[START OF Page]

Chemistry • Year 12 • Module 6 • Lesson 14
Titration: Standard Solutions, Technique & Calculations
Build Band 5–6 extended-response and source-critique technique for titration: primary standard justification, multi-step error propagation, and evaluating a flawed analytical claim.
1. Data + scenario + extended evaluation — vinegar acidity at a NATA-accredited laboratory (Band 5–6)
8 marks Band 5–6
Scenario
A NATA-accredited food-testing laboratory in Sydney receives a batch of commercial white vinegar labelled “5.0% acidity (as acetic acid)”. The laboratory technician must verify the label claim using a standardised NaOH titration. She first prepares a NaOH standard solution by standardising it against oxalic acid dihydrate (H2C2O4·2H2O, M = 126.1 g/mol, diprotic primary standard). She weighs 0.7888 g and dissolves in distilled water, making up to exactly 250.0 mL. She pipettes 20.00 mL of this oxalic acid standard into a conical flask and titrates with NaOH. Equation: H2C2O4 + 2NaOH → Na2C2O4 + 2H2O.
She records the following titration results for the NaOH standardisation:
| Titration | Titre (mL) |
|---|---|
| T0 (rough) | 24.90 |
| T1 | 24.60 |
| T2 | 24.65 |
| T3 | 24.60 |
With the standardised NaOH, she then titrates 10.00 mL of vinegar (density 1.005 g/mL; M(CH3COOH) = 60.06 g/mol). The three concordant titres for the vinegar titration average to 16.82 mL of NaOH. Equation: CH3COOH + NaOH → CH3COONa + H2O (1:1).
The laboratory’s NATA quality manual requires that all pipettes, burettes, and volumetric flasks be calibrated annually, that all burette readings are recorded to two decimal places, and that at least three concordant titres (within ±0.10 mL) are obtained before any concentration is reported.

[END OF Page]
[START OF Extracted data]

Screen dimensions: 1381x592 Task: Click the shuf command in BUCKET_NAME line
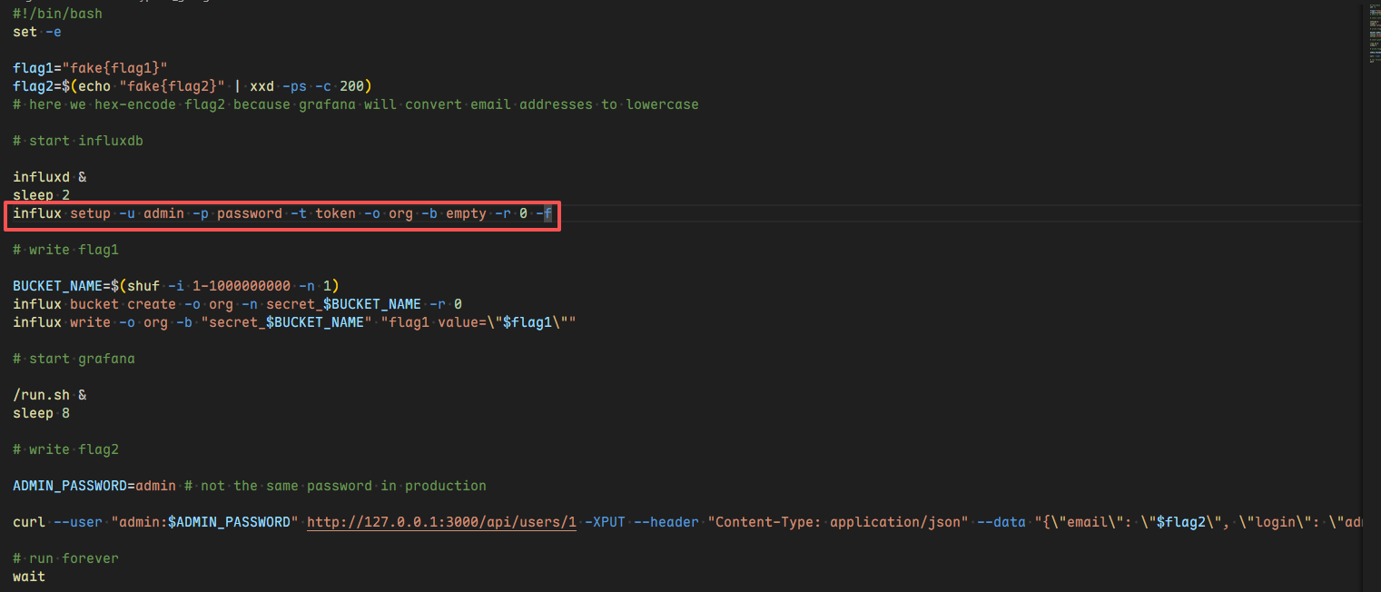point(143,286)
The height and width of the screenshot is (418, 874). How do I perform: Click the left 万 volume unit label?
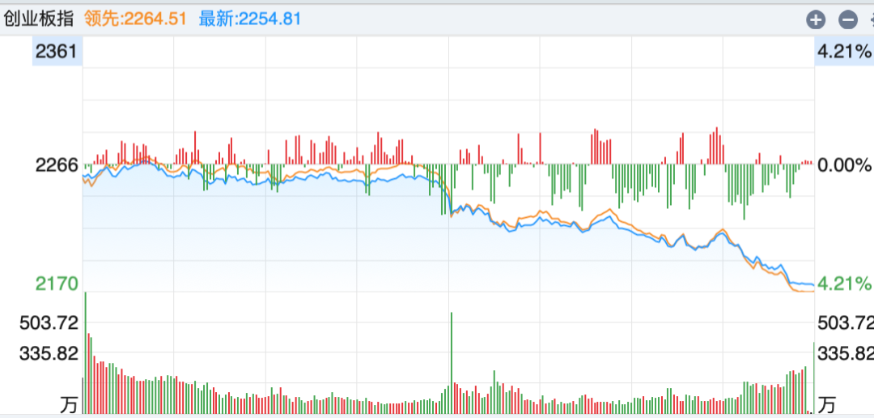[x=69, y=403]
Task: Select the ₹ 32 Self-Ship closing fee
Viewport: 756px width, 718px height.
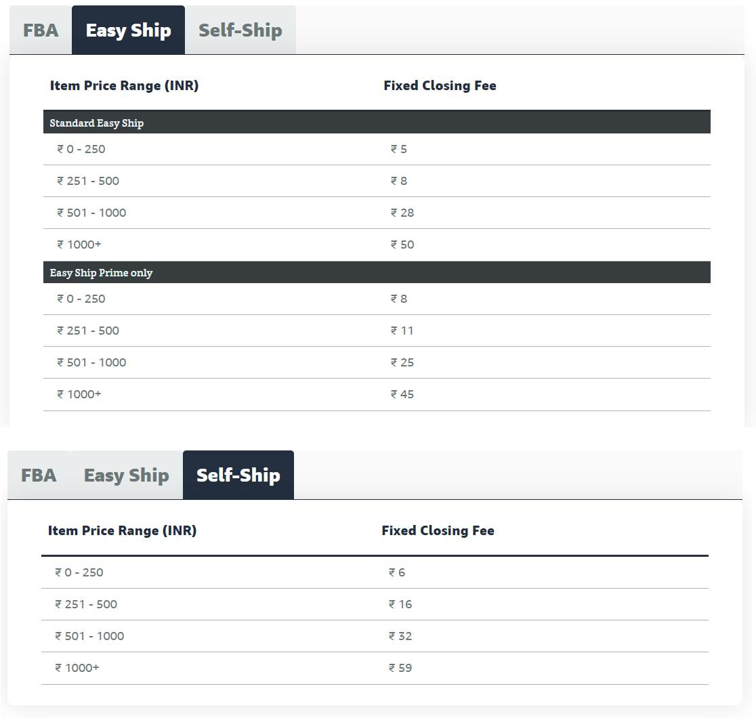Action: click(x=400, y=636)
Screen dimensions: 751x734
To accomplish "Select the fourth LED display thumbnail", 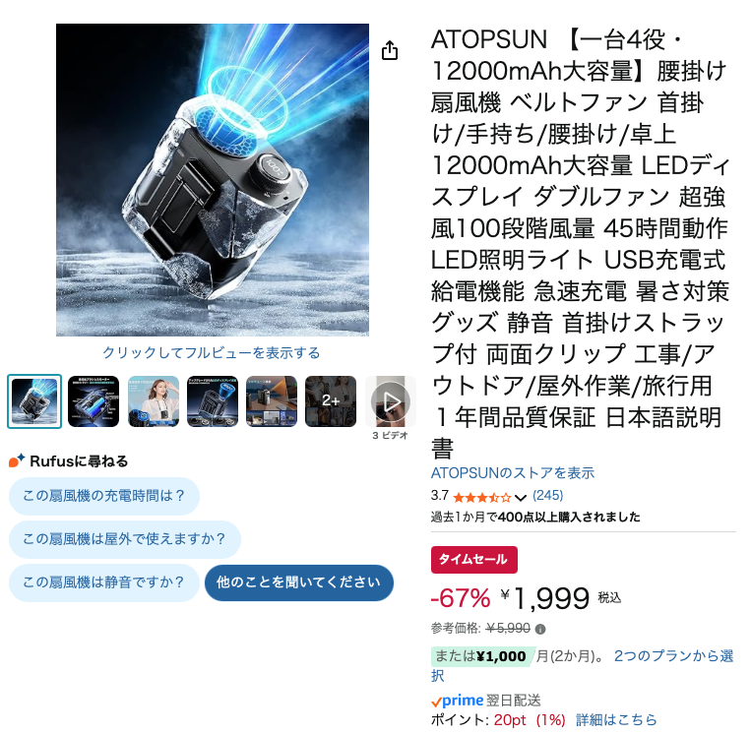I will click(213, 401).
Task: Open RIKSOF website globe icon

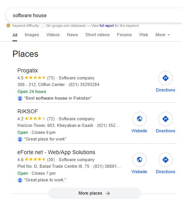Action: coord(139,119)
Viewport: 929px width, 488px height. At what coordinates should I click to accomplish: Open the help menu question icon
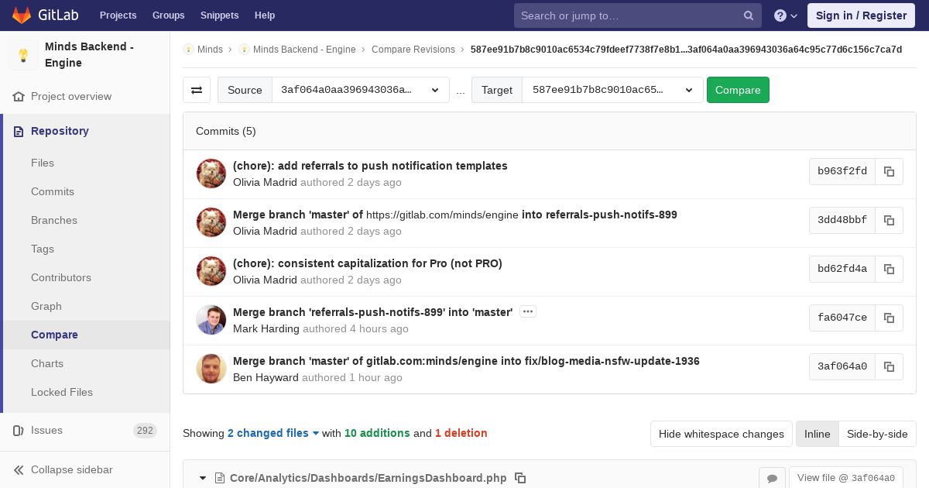click(786, 15)
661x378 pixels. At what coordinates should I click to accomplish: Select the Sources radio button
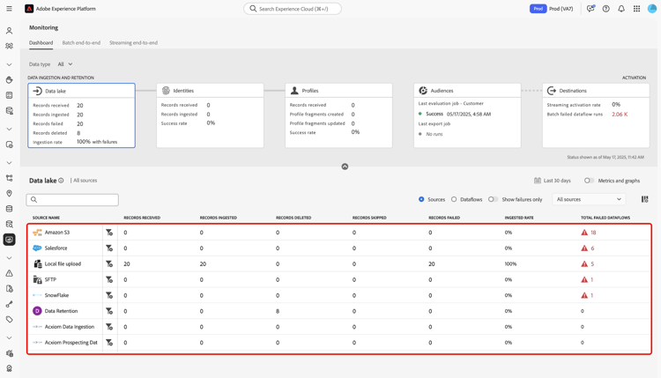421,199
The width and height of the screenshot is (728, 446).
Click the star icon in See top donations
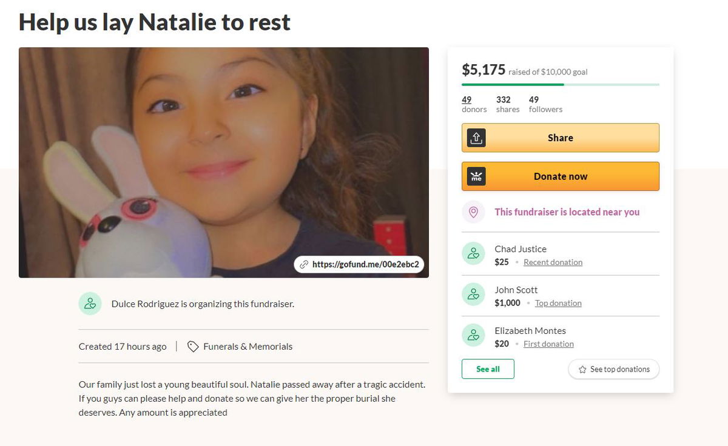(582, 370)
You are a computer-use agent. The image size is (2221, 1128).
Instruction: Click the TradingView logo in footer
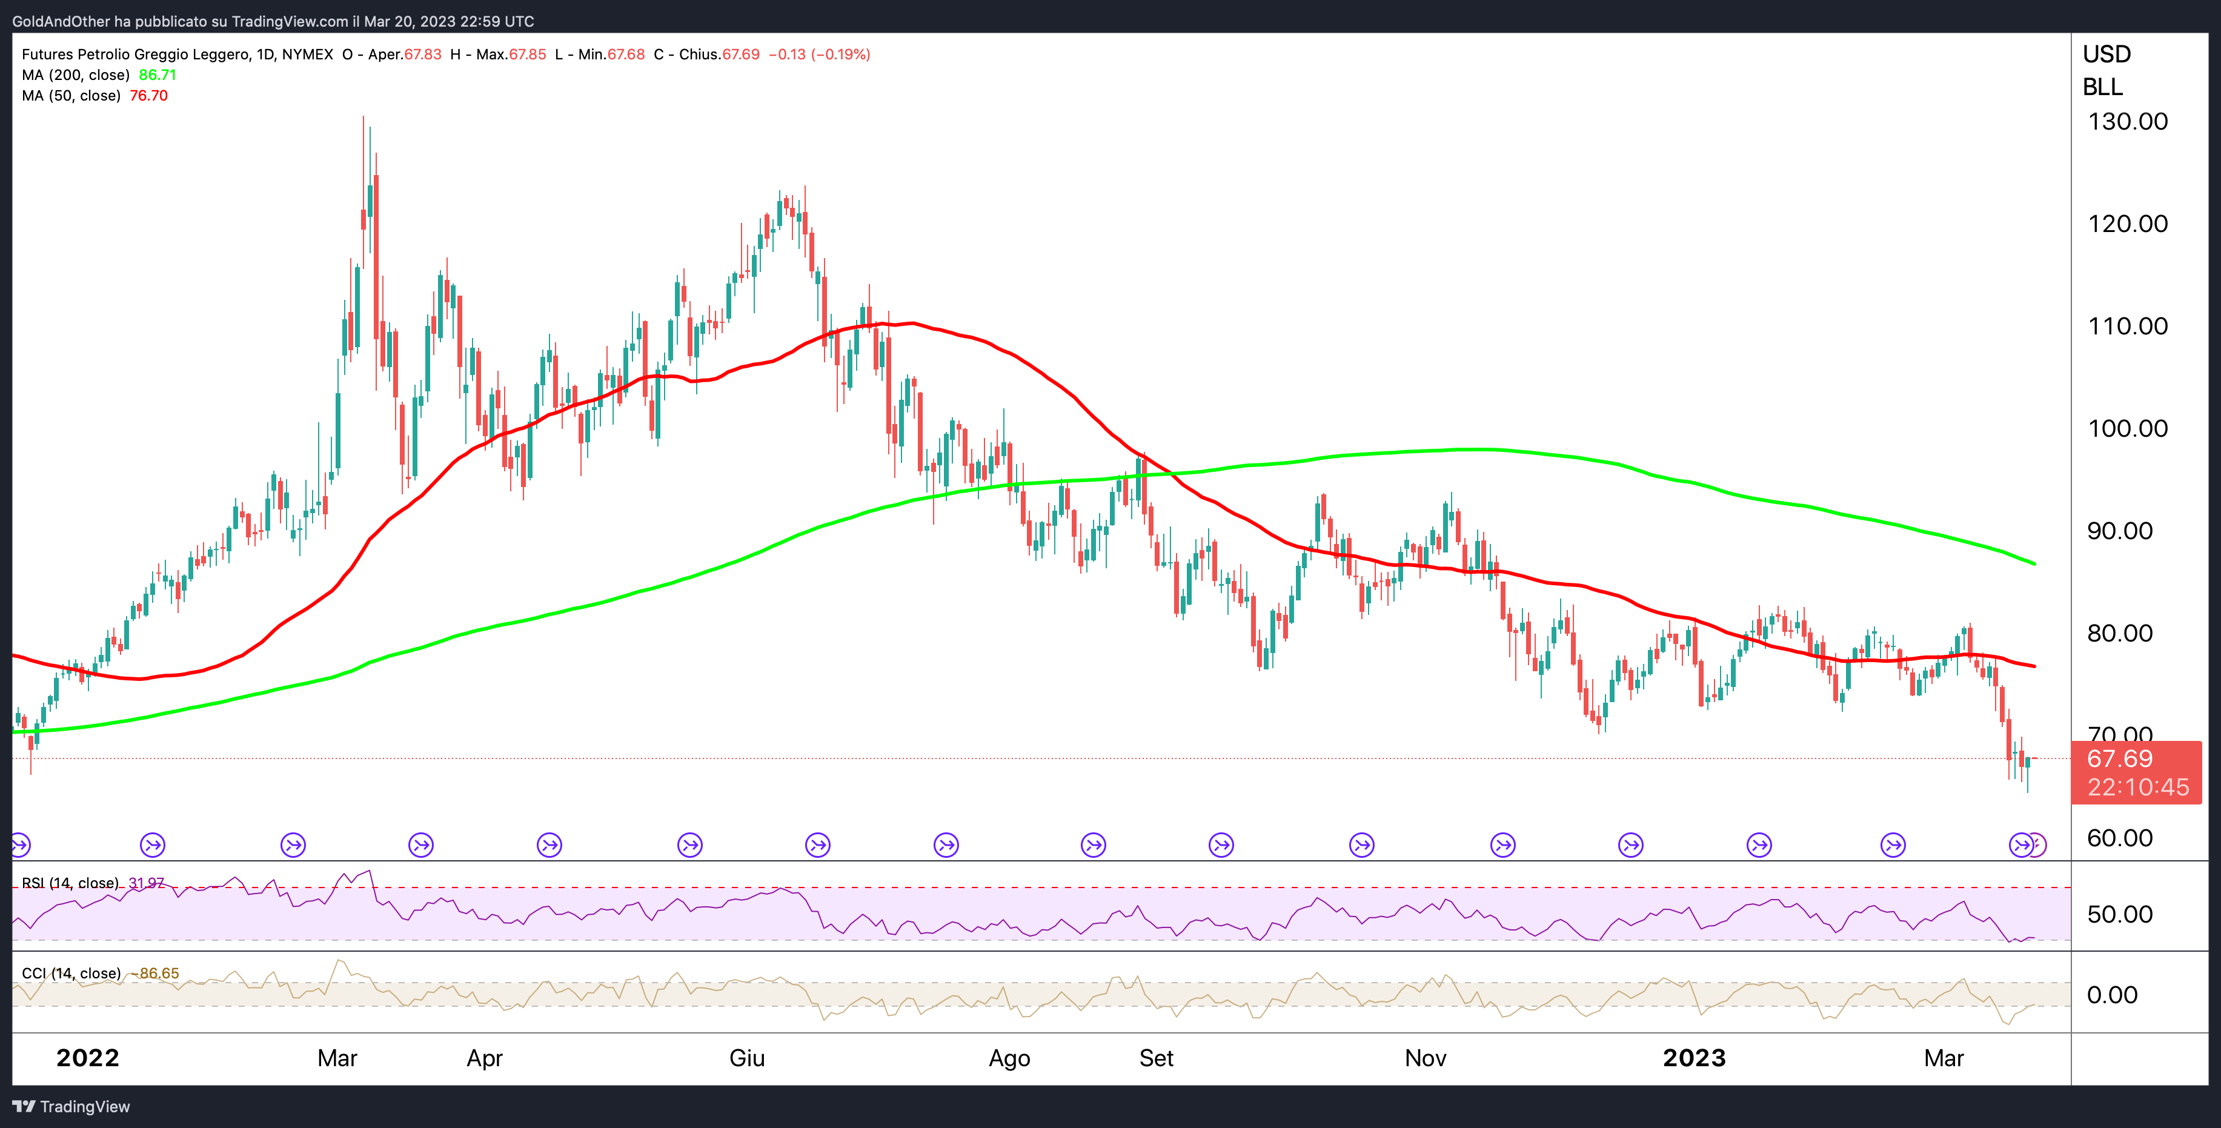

[END OF Extracted data]

- _Exercise instructions_:
1 – From the NaOH standardisation table in the titration lesson, list each titration with its recorded titre.
2 – In the titration lesson, how much oxalic acid dihydrate does the technician weigh out?
3 – Please duplicate the passage of the titration lesson starting with "8 marks Band" and going on through "Na2C2O4 + 2H2O.".

- _Per-task answers_:
1 –
T0 (rough): 24.90 mL
T1: 24.60 mL
T2: 24.65 mL
T3: 24.60 mL

2 – 0.7888 g

3 –
8 marks Band 5–6
Scenario
A NATA-accredited food-testing laboratory in Sydney receives a batch of commercial white vinegar labelled “5.0% acidity (as acetic acid)”. The laboratory technician must verify the label claim using a standardised NaOH titration. She first prepares a NaOH standard solution by standardising it against oxalic acid dihydrate (H2C2O4·2H2O, M = 126.1 g/mol, diprotic primary standard). She weighs 0.7888 g and dissolves in distilled water, making up to exactly 250.0 mL. She pipettes 20.00 mL of this oxalic acid standard into a conical flask and titrates with NaOH. Equation: H2C2O4 + 2NaOH → Na2C2O4 + 2H2O.